L’allergie à Bart De Wever secoue l’opinion francophone: et si c’était le compromis qui était le chaos ?

Symptôme: dimanche 5 septembre 2010, avant les élections, des journaux francophones jugeaient encore bon pour leurs ventes de distribuer d’antiséparatistes autocollants tricolores. Aujourd’hui, presque trois mois après les élections, le principal groupe de presse wallon lance une opération ”Osons!”, estimant que les francophones ne “ doivent pas avoir peur de prendre leur destin en main“.

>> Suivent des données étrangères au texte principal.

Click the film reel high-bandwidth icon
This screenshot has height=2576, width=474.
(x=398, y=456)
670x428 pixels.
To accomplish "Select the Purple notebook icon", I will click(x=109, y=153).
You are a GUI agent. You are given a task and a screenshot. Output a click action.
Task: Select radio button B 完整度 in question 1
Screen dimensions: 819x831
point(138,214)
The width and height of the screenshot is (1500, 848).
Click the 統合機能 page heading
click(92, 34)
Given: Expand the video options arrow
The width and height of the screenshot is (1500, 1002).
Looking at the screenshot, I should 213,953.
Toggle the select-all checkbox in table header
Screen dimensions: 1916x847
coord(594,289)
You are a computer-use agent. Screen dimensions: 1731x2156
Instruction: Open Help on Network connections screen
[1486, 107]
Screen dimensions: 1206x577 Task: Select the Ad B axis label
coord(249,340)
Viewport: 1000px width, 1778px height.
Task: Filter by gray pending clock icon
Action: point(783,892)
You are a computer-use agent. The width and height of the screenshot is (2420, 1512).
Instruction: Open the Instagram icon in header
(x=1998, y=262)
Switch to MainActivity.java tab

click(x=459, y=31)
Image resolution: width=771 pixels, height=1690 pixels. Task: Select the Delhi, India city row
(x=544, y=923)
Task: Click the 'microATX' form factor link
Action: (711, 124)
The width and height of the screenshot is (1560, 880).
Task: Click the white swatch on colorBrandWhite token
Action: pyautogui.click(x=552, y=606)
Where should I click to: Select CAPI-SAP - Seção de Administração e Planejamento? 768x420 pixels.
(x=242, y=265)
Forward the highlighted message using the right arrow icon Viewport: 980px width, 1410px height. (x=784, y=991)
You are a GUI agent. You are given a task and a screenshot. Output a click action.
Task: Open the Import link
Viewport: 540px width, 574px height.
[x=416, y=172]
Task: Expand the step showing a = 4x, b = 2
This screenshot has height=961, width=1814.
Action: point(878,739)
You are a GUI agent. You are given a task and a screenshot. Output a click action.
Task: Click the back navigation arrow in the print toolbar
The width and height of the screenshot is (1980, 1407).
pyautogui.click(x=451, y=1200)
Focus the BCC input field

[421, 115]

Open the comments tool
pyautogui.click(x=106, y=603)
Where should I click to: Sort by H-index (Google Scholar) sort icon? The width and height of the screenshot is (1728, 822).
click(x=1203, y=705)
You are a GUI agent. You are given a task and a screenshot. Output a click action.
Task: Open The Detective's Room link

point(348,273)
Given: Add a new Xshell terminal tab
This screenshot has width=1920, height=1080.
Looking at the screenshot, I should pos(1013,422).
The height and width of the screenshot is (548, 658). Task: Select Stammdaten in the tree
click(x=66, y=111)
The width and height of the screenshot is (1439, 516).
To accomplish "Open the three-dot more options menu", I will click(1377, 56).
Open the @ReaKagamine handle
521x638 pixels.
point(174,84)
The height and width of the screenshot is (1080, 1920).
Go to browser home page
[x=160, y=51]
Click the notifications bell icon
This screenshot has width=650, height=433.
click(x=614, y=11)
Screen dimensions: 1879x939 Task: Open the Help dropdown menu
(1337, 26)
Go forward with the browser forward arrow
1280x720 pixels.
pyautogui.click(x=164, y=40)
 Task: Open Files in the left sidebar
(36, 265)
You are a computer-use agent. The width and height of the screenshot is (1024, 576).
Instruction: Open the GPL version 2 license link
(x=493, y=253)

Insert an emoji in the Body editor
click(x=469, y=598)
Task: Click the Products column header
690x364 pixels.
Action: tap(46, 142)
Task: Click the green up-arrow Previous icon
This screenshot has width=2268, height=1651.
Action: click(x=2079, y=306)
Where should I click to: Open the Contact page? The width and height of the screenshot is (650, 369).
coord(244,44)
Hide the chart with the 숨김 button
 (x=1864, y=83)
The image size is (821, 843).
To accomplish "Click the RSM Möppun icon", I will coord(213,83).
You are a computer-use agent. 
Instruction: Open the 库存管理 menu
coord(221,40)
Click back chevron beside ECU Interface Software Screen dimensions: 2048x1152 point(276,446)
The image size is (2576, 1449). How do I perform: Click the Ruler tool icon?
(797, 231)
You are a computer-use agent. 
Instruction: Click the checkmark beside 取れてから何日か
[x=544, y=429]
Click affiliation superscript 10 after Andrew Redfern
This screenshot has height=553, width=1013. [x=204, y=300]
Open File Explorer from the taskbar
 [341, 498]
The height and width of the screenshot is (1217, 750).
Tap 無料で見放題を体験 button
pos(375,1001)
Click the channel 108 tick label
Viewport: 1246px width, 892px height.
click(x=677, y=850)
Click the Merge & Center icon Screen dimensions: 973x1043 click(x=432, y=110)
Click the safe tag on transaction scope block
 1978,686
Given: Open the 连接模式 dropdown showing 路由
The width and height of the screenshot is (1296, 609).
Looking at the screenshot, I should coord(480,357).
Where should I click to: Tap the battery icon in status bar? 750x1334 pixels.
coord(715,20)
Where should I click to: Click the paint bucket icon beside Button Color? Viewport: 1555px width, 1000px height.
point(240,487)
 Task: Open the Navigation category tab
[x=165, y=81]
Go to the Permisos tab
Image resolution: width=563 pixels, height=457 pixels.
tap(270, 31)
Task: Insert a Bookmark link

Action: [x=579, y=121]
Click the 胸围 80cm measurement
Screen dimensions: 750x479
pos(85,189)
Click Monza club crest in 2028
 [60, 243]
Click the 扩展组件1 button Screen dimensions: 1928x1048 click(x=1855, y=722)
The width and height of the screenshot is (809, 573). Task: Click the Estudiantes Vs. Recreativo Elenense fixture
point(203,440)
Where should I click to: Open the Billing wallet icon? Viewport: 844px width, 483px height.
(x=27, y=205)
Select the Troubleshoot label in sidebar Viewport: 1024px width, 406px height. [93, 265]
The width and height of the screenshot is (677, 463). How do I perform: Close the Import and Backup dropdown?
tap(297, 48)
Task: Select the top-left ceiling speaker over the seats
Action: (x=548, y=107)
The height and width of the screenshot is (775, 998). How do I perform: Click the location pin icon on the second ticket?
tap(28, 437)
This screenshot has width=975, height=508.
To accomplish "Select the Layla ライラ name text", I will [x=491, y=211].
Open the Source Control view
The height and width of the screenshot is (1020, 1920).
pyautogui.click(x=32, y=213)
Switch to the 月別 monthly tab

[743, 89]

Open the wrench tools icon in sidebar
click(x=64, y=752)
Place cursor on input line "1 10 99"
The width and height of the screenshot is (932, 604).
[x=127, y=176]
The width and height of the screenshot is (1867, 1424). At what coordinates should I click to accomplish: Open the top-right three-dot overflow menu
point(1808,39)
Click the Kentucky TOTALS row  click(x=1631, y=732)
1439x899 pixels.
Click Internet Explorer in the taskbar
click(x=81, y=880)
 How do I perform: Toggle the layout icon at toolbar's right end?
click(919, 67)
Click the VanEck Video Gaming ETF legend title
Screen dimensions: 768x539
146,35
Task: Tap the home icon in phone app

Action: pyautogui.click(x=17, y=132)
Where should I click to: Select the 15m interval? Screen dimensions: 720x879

C’est que les marketeurs des medias ont parfois plus de “nez” que les politiques qui, je le dis souvent, feraient bien parfois de troquer leurs porte-parole contre des porte-oreille. Plus de flair que l’armada de politologues plus ou moins galonnés qui envahit aujourd’hui l’espace médiatique un peu à l’instar du déluge de spécialistes militaires plus ou moins informés lors des si audiovisuelles Guerres du Golfe. Car quelque chose d’encore flouté mais de tout à fait neuf est en train de s’installer subitement dans l’opinion commune: un curieux cocktail freudien de ras-le-bol, de résignation et de fierté.

Qui tient en une phrase du genre: “ Cela n’en finira donc jamais: si les flamands veulent s’en aller, eh bien qu’ils partent, ce sera plus clair et on se débrouillera bien sans eux, peut-être même finalement mieux …

On ne parle évidemment pas ici du discours récurrent des militants du Rassemblement Wallonie-France, ni de l’avis des hurluberlus qui squattent les forums des journaux, ni même des soudains et donc révélateurs virages sur l’aile de certains billetistes francophones…

Non, je parle ici vraiment de l’homme de la rue, celui qui n’en a généralement rien à cirer de toute cette politique, celui qui se dit généralement bon belge, même si c’est sans grand projet…
Celui que j’entends, à qui je prête attention, à tous les petits tournants de la vie quotidienne.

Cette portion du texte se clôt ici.